HPM Prices Continue to Fall, Indonesian Prices Change This Week, But Premiums Remain High
Last week, the prices of Indonesia's local ore changed. In terms of premiums, the mainstream premium for Indonesia's local laterite nickel ore remained at $26-28/wmt this week. In terms of benchmark prices, the HMA price for the second half of June remained stable with a slight decline, at $15,221/mt, down 1.19% MoM from the previous period. Overall, the prices of saprolite ore have decreased this week. The SMM delivery-to-factory price for Indonesia's local laterite nickel ore (1.6%) was $53.9-56.9/wmt, down $0.4/wmt WoW. In terms of limonite ore prices, the SMM delivery-to-factory price for Indonesia's local laterite nickel ore (1.3%) remained stable at $26-28/wmt, the same as last week.
Regarding saprolite ore, from the supply side, the ongoing rainy season in the Sulawesi and Halmahera regions remains a key constraint on mining and transportation activities. In addition, although the supplementary RKAB quotas for Indonesia were approved starting in H2, there has been no significant increase in quotas so far. Therefore, the slow approval process has exacerbated the tight supply situation for saprolite ore. In terms of demand, the SMM NPI price in Indonesia fell again this week, and Indonesian NPI smelters are still operating at a cost disadvantage. Additionally, the market procurement sentiment for stainless steel has weakened somewhat due to production cuts at some smelters. However, given the current tight supply of ore mentioned above, Indonesian smelters, in order to maintain the supply of raw materials needed for production, have no choice but to passively accept the current high prices despite operating at a loss.

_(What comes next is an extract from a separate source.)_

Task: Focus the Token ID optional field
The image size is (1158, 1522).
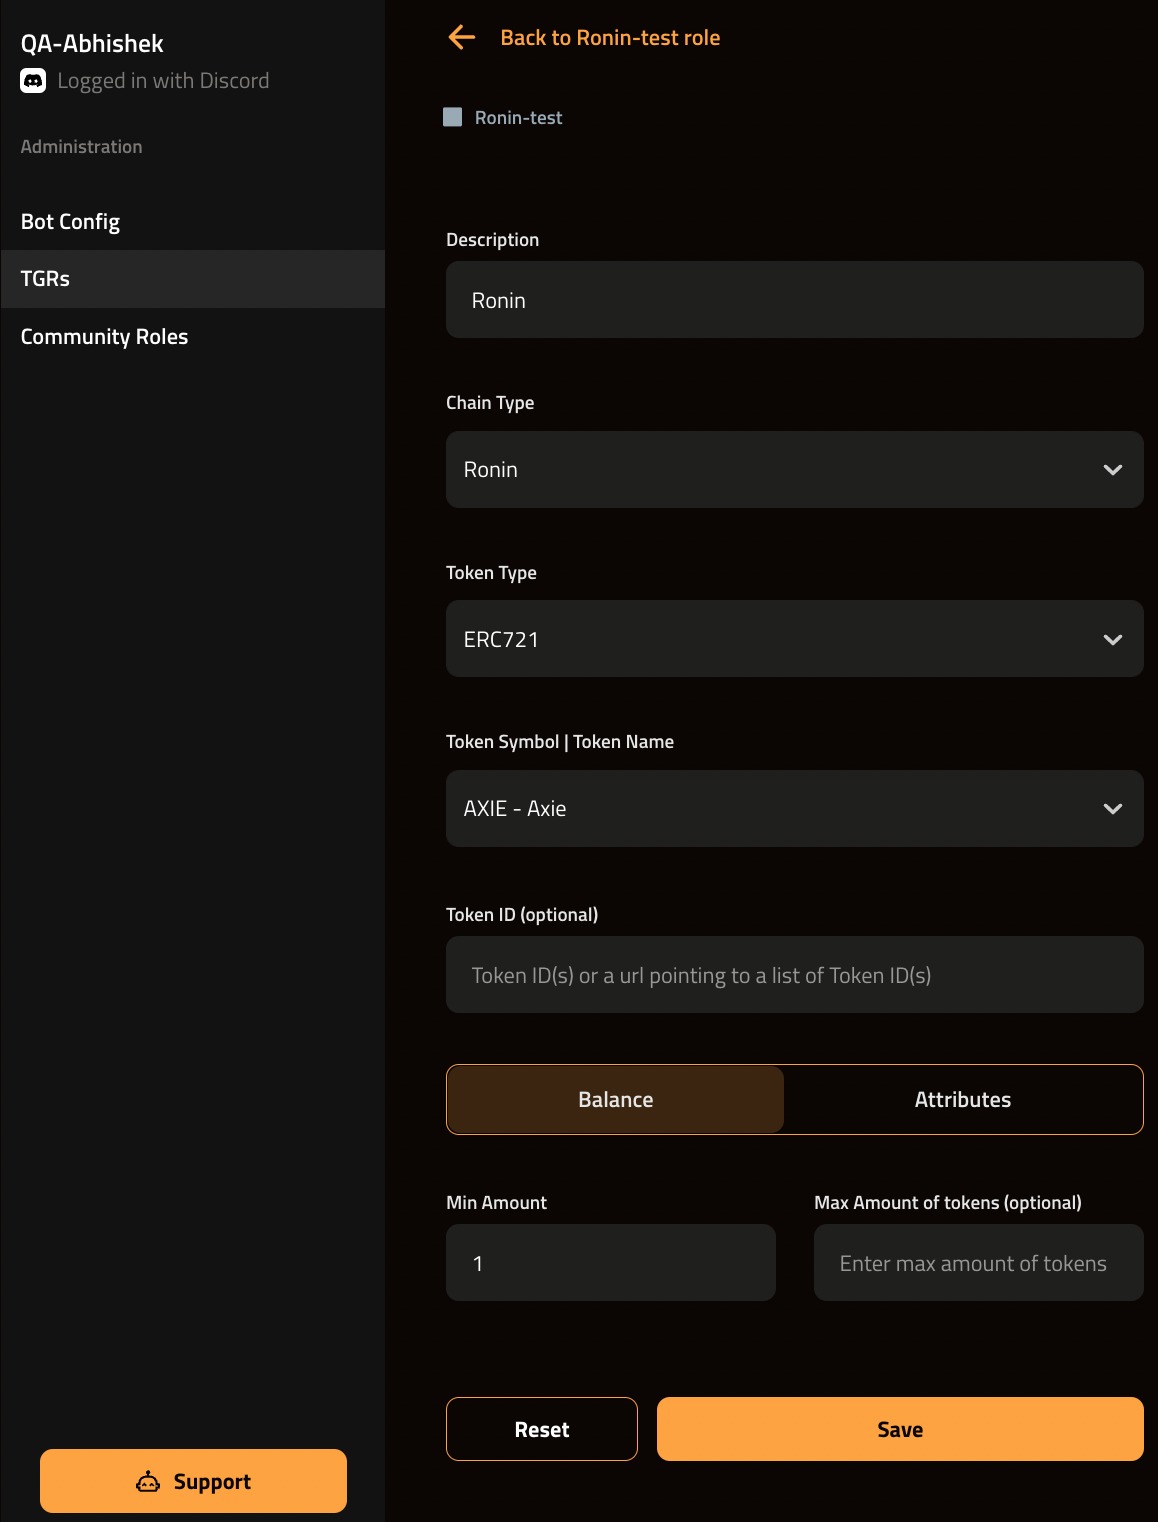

In terms of limonite ore supply, although the rainy season in Indonesia continues, there has been no significant tightening in the supply of limonite ore recently. In terms of demand, most of the HPAL projects in the MOROWALI Industrial Park have resumed production, and market demand for limonite ore has increased. Additionally, with the expected commissioning of larger HPAL smelting projects in H2, there may be a significant increase in demand for limonite ore in the future. Looking ahead, the price of Indonesian limonite ore may hold up well.